QUOTED TEXT ->
Follow in the footsteps of notable visitors of the past including Wordsworth, Mendelssohn and Turner as you wander around this magnificent designed landscape with it’s dramatic natural features.
Discover Ossian’s Hall, a folly overlooking the Black Linn Falls. Refurbished in 2007 with sliding panels, secret handle and mirrored artwork to recreate the illusions of shock, surprise and amazement, the aims of its original design.
Marvel at the massive stand of Douglas Fir trees, including one of the tallest trees in the country.
Enjoy the wildlife as you walk along the river Braan, with the dark foaming pool and the spectacular Black Linn waterfall.
Let your imagination run wild as you admire the Totem pole, carved from a Douglas Fir tree by a native Canadian from the Squamish Nation.
Extend your walk by linking in to one of the trails of the Dunkeld walks network.
The Hermitage through the seasons
The massive conifers put on a growth spurt each spring, sending up a straight shoot and extending their side branches equally, this even growth results in the symmetrical cone-shaped outline of the tree, busy nest building high up in these branches, the high-pitched call of the tiny goldcrest may be heard.
In the first part of the woodland reached from the car parks before the leaves are fully out on the trees, plenty of light reaches the woodland floor, encouraging the flowering of a beautiful show of plants; snowdrops, wood anemone, wood sorrel, dogs mercury and in late spring, bluebells.
Easily seen and heard along the river is the dipper, a small brown bird often spotted flying swiftly along its narrow territory of river. It starts nest building as early as February, building under bridges or banks overlooking the river.

EXTRACTED DATA ->
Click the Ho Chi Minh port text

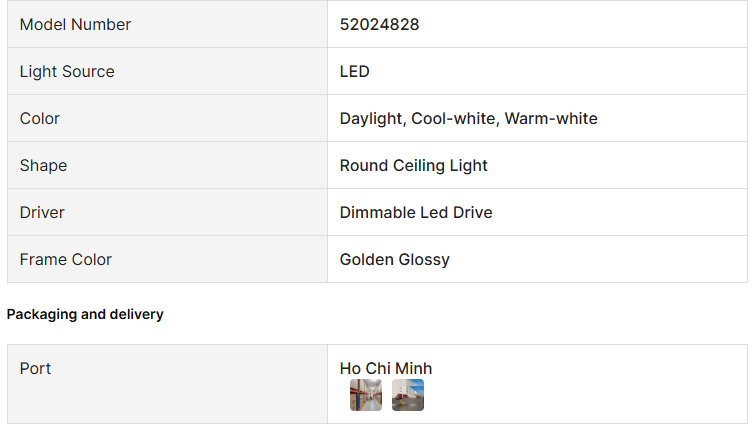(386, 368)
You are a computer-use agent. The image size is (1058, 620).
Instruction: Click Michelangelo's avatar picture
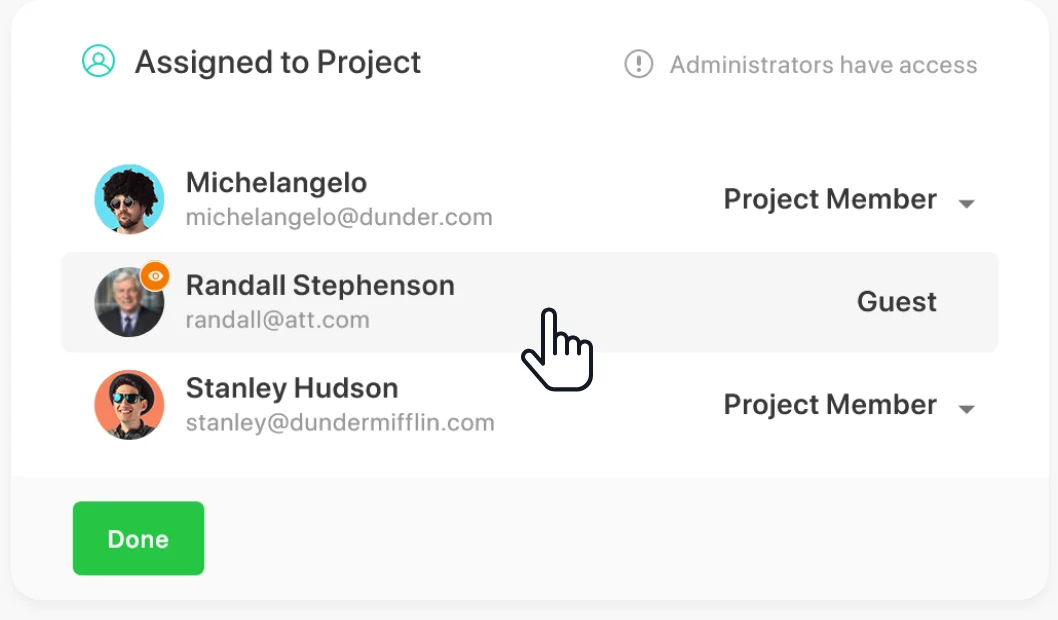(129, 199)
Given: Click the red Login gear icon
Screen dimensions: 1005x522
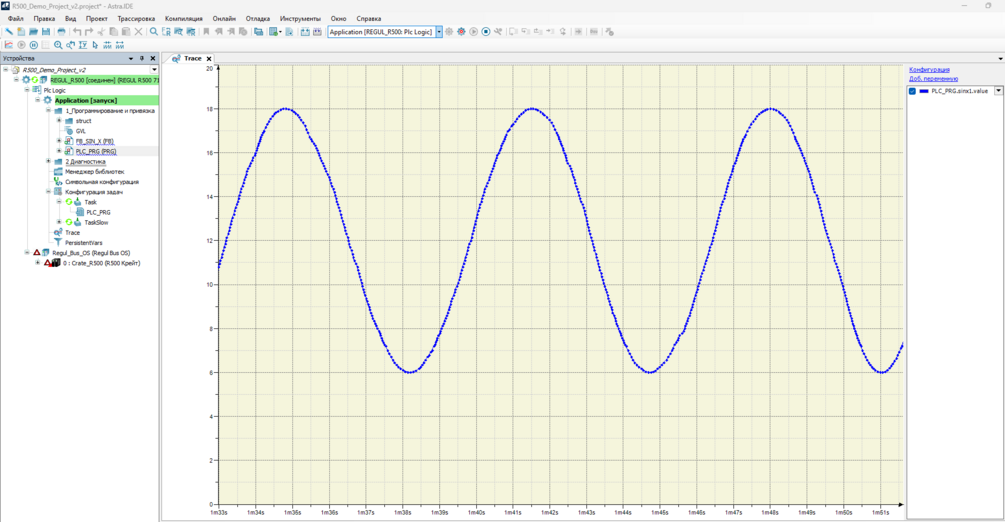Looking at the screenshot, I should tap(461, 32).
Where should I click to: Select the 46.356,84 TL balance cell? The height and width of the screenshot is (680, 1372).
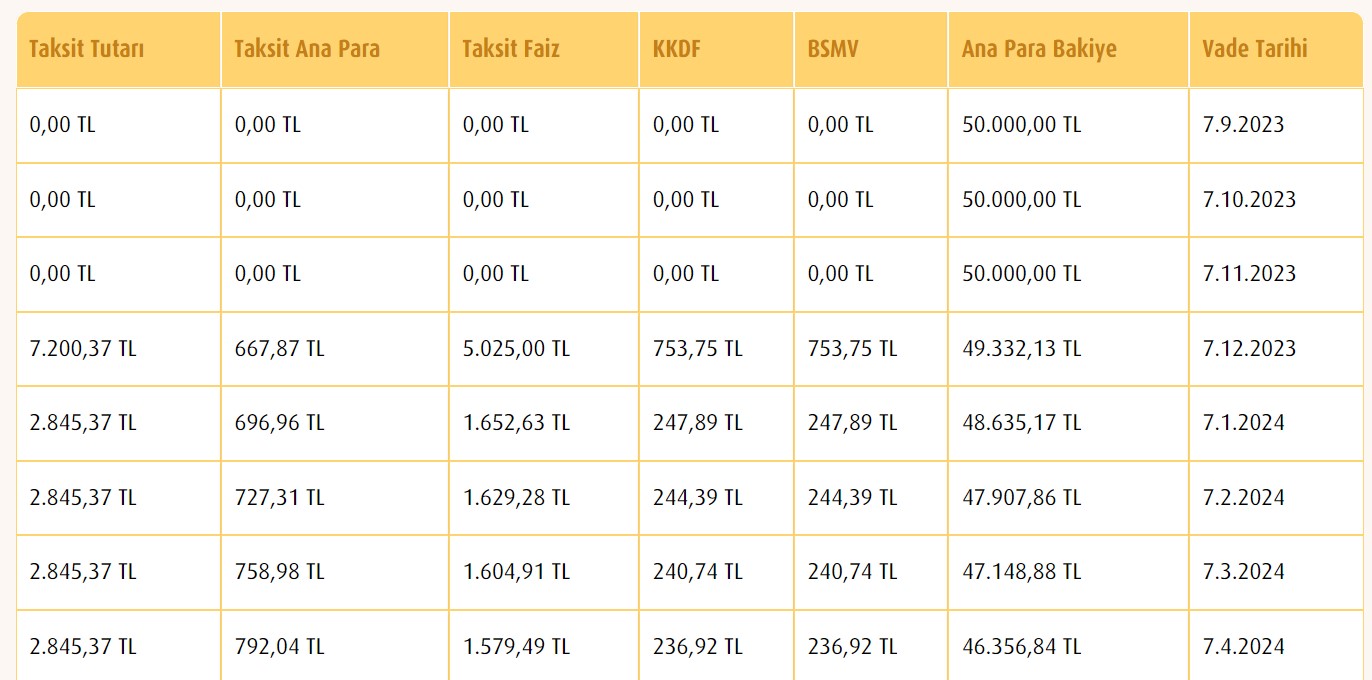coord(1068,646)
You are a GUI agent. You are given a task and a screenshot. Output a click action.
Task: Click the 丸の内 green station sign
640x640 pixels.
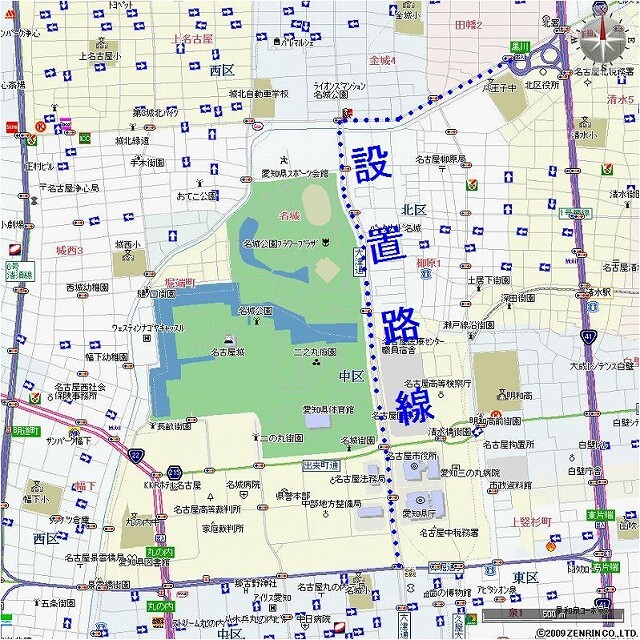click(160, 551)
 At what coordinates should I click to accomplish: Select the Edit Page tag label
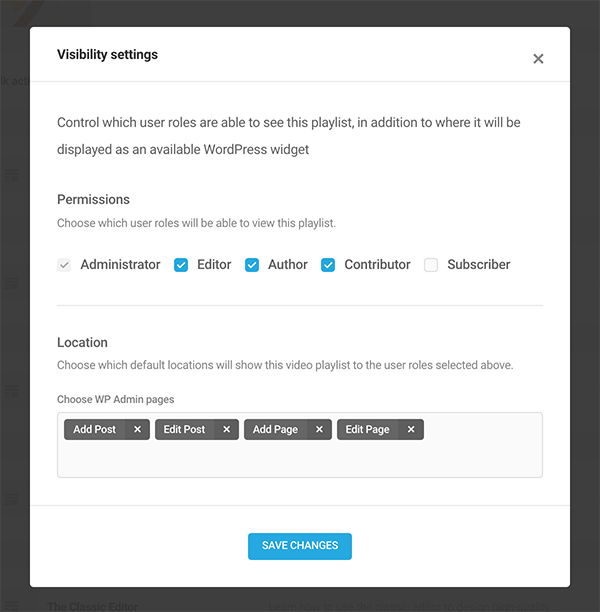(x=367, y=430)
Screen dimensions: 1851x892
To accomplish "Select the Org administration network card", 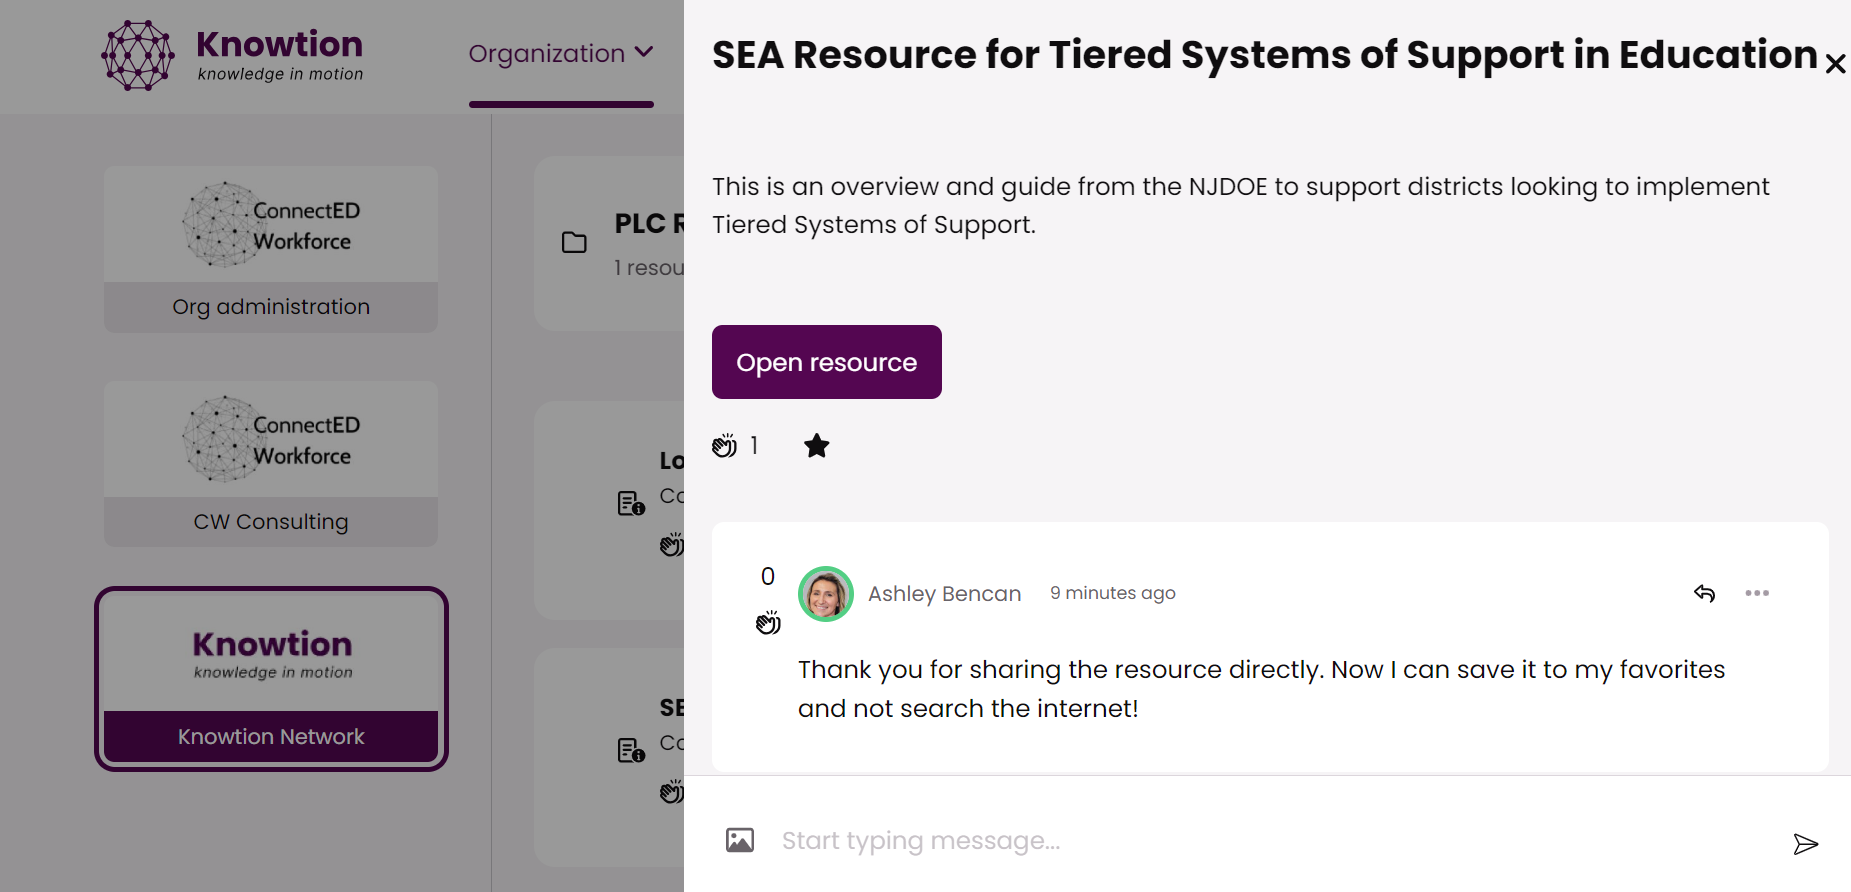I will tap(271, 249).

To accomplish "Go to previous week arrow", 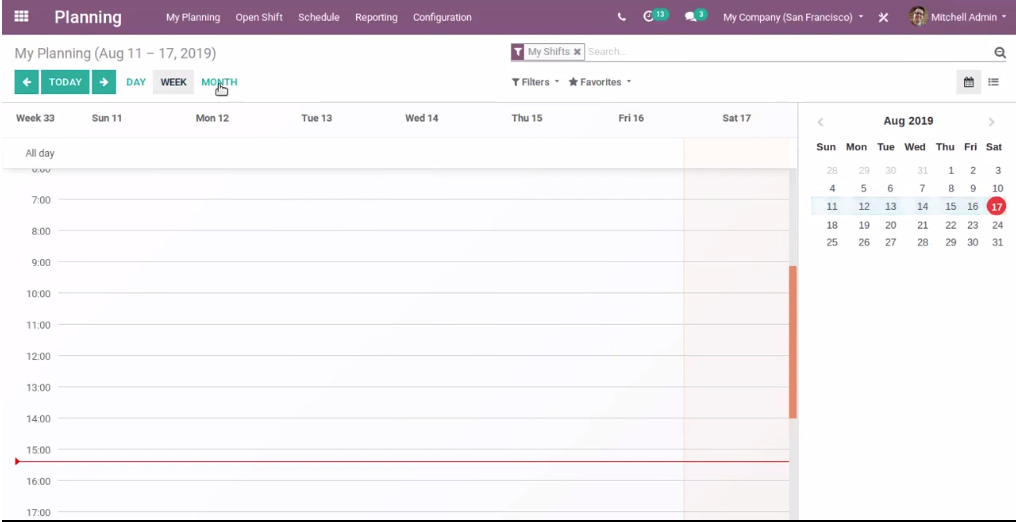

INSTRUCTIONS ->
A - Translate this sentence from the Hermitage text into French: "Marvel at the massive stand of Douglas Fir trees, including one of the tallest trees in the country."
B - Continue the Hermitage text from its final sentence.
The listing has no connection to the Hermitage text.

THE REPLIES ->
A - Admirez l'imposant peuplement de sapins de Douglas, dont l'un des plus grands arbres du pays.

B -
With the woodland trees now in full leaf only a little sunlight is able to filter down to the woodland floor, creating shady conditions. Few plants can grow in this half light, but species such as wood rush, woundwort and wood sage thrive where enough light does get through.
Ferns and mosses can be seen growing in crevices of trees or rocks, these thrive in cool damp conditions, so are common around the waterfall, pool and rivers edge were conditions are ideal.
The short nights of the summer mean that nocturnal animals emerge earlier in the evening, at The Hermitage there is a good chance of seeing pipistrelle bats in amongst the trees and daubenton’s bats flying over the river. Tawny owls and their young are often heard.
The contrast between the properties trees is most marked in the autumn; the amazing colours of the deciduous trees highlight the dark greens of the coniferous giants.
You are almost guaranteed to come across some of the over 270 species of fungi of all shapes and sizes recorded at The Hermitage, even the red squirrels will feed on some varieties.
This is the time of year when you have most chance of seeing the squirrels, their numbers are at a peak, and they are actively searching, often on the ground, for nuts and other food to see them through the winter.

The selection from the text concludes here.